Missing doc comment.

78

Comment here or somewhere in the block.

88

func.getContext() and make this method static?

ftynse updated this revision to Diff 307133.Nov 23 2020, 11:26 AM

Forgotten git add

ftynse updated this revision to Diff 307134.Nov 23 2020, 11:29 AM
ftynse marked 3 inline comments as done.

Address (most of) the review

ftynse updated this revision to Diff 307201.Nov 23 2020, 2:32 PM
ftynse marked an inline comment as done.

Address review

Thanks for this patch.

We should be able to do something similar for the Fortran "Do concurrent" loop. @schweitz

mlir/lib/Conversion/SCFToOpenMP/SCFToOpenMP.cpp
24

Nit: OpenMP paralle loop or OpenMP parallel + workshare loop.

68

Are you not interested in nested parallelism?

SouraVX added a comment.EditedNov 24 2020, 7:46 AM

Please ignore if this is out of context.
So Flang lower all loops into fir.do_loop(which is essentially a superset of scf.for) then it may lower to scf.for(depending on feasibility). So the question I have is what's the intended lowering targeted here for openmp worksharing loop ?

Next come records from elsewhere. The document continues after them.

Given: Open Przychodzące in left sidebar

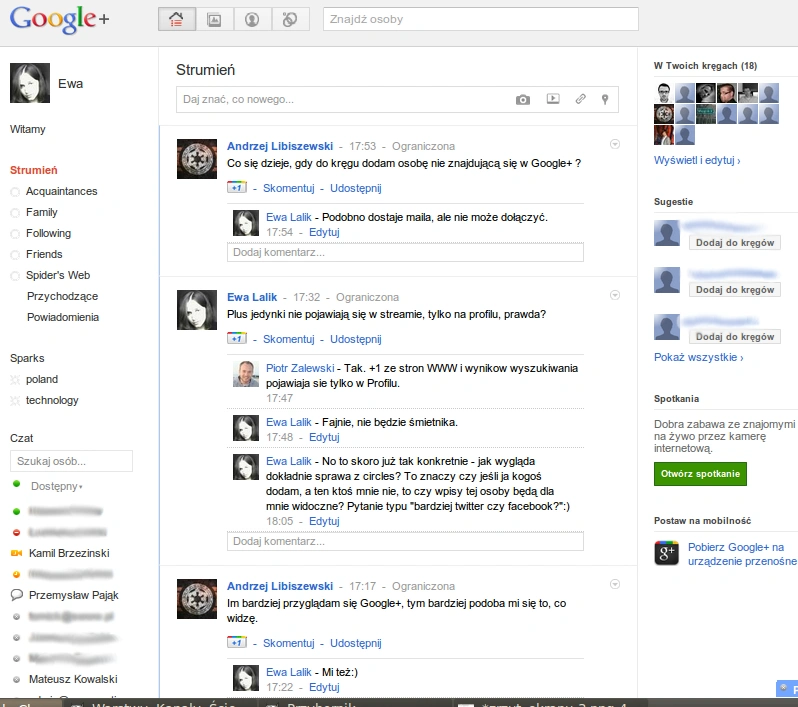Looking at the screenshot, I should point(62,296).
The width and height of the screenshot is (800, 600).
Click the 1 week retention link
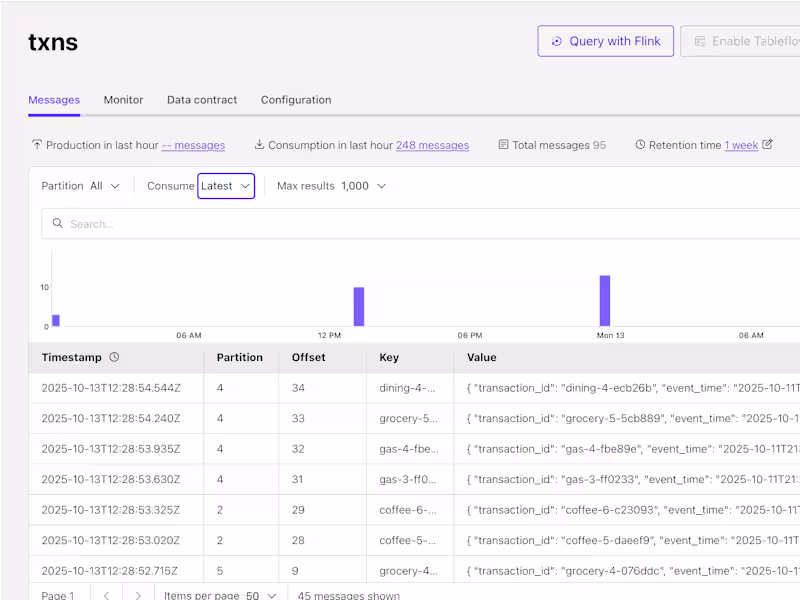point(741,145)
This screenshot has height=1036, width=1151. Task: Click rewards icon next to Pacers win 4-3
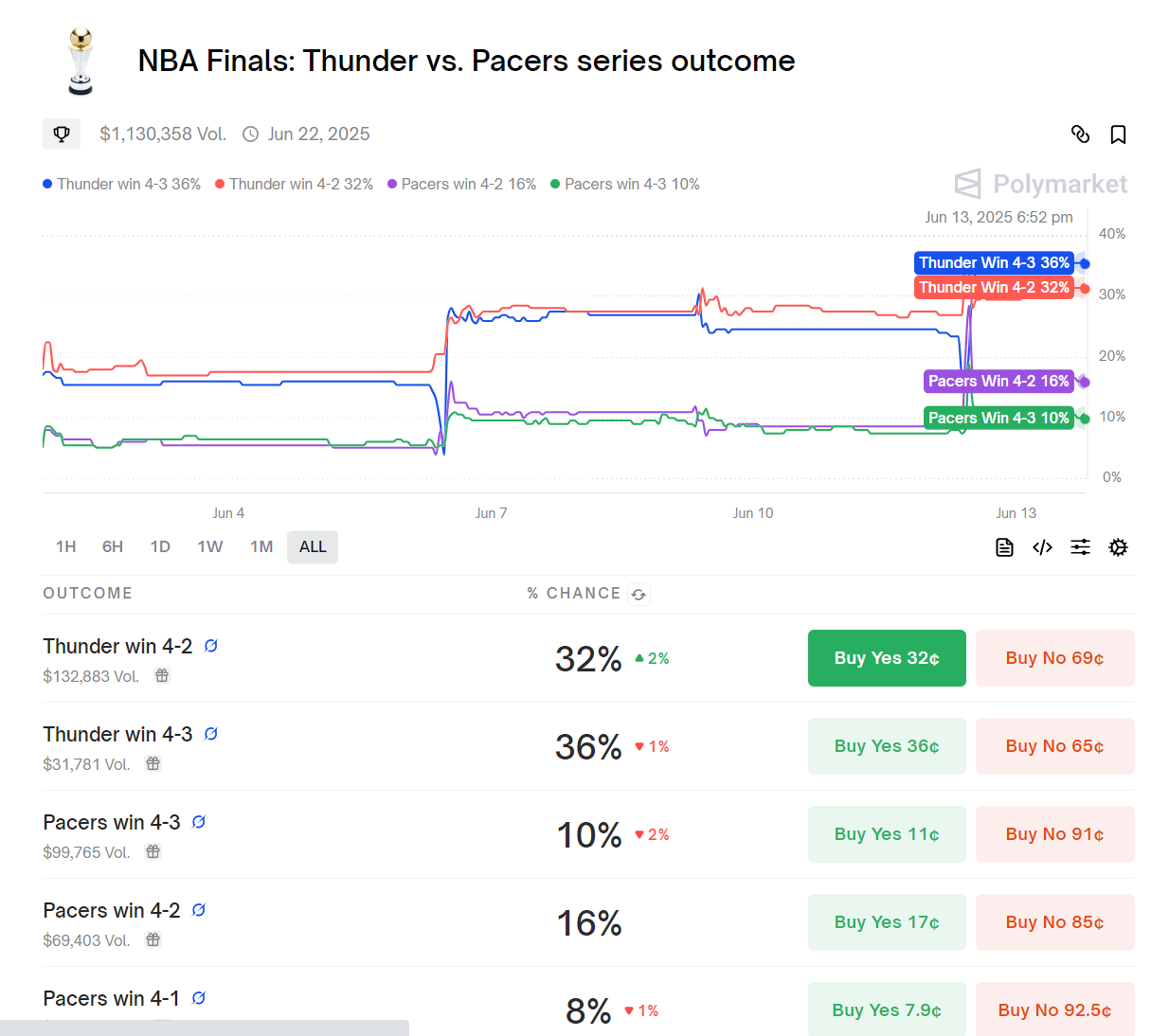pyautogui.click(x=199, y=822)
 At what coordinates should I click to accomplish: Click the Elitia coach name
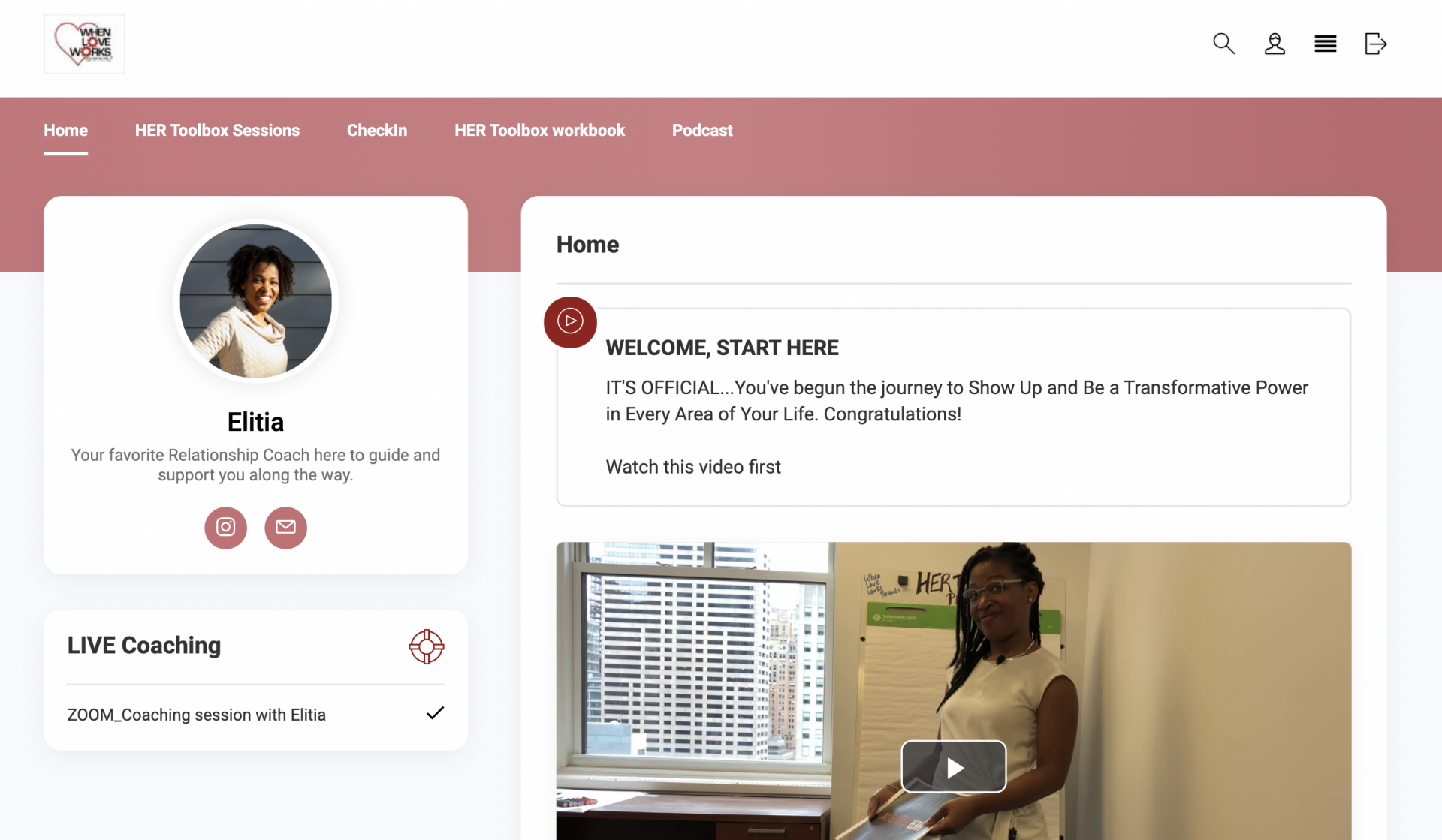255,422
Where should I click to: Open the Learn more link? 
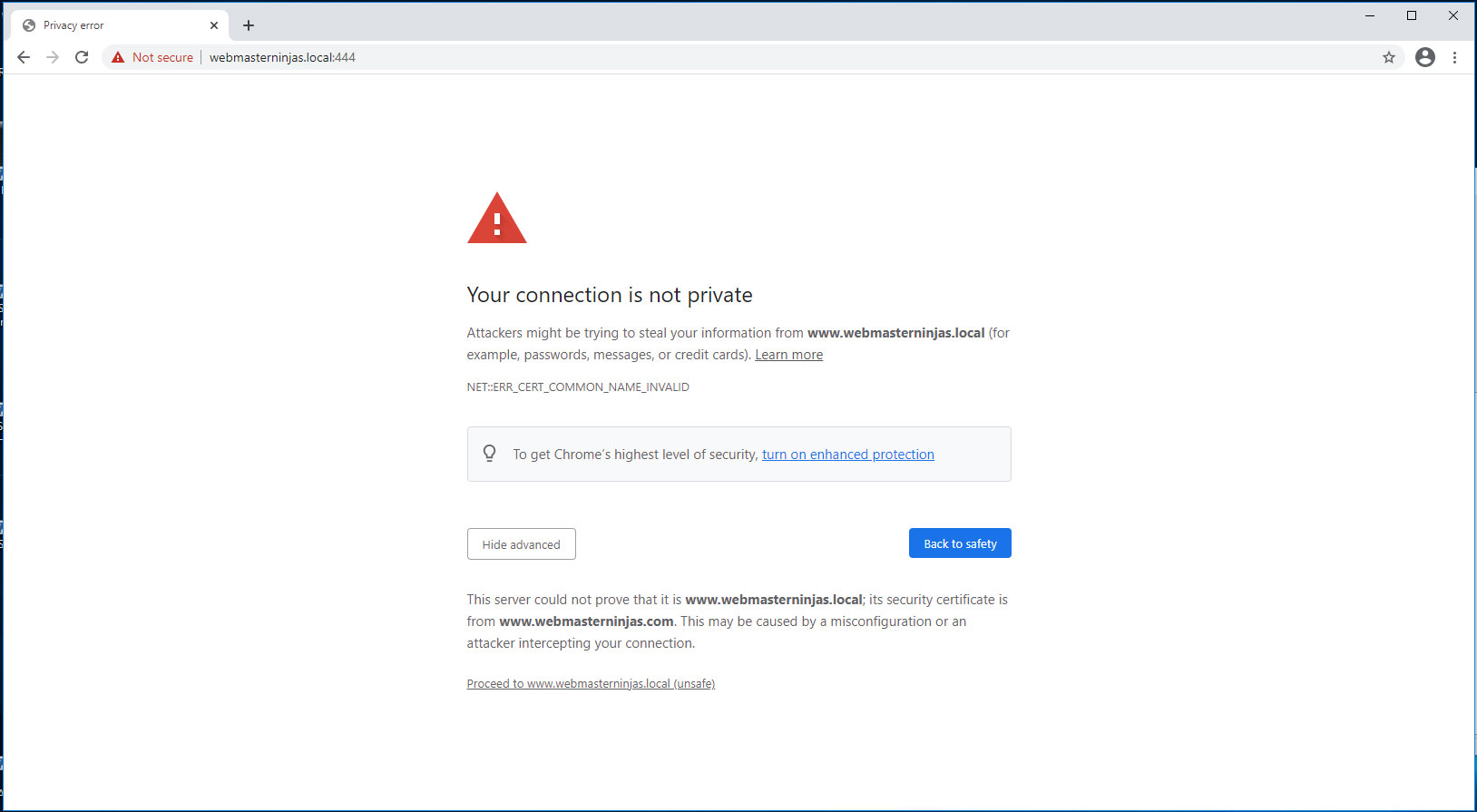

FORTRAN -> fir.loop -> scf.for -> ws.loop
OR 
FORTRAN -> fir.loop -> ws.loop

OR something else ?

is it already discussed/finalized in RFC?
If this patch intend to implements some part from the RFC discussion ? Would you mind adding the link here.
Thanks!

Please ignore if this is out of context.
So Flang lower all loops into fir.loop(which is essentially a superset of scf.for) then it may lower to scf.for(depending on feasibility). So the question I have is what's the intended lowering targeted here for openmp worksharing loop ?

FORTRAN -> fir.loop -> scf.for -> ws.loop
OR 
FORTRAN -> fir.loop -> ws.loop

OR something else ?

is it already discussed/finalized in RFC?
If this patch intend to implements some part from the RFC discussion ? Would you mind adding the link here.
Thanks!

This is fully orthogonal to Flang. I have code that comes from higher-level abstractions in core MLIR (Linalg) to SCF, and I need this code to run in parallel on a platform that supports OpenMP. Flang can choose to target the SCF dialect or the OpenMP dialect regardless of is done here. If you think this needs an RFC within core MLIR context, I can send one, but to me this looks like relatively straightforward plumbing work.

mlir/lib/Conversion/SCFToOpenMP/SCFToOpenMP.cpp
24

This pattern does not create the OpenMP parallel operation, only the workshare loop, so I maintain that the original comment is correct and the suggested replacement will be misleading.

68

I don't have a use case for it as of yet. We can add more features when we need them.

LGTM.

Do you need the lowering to LLVM IR also sometime soon?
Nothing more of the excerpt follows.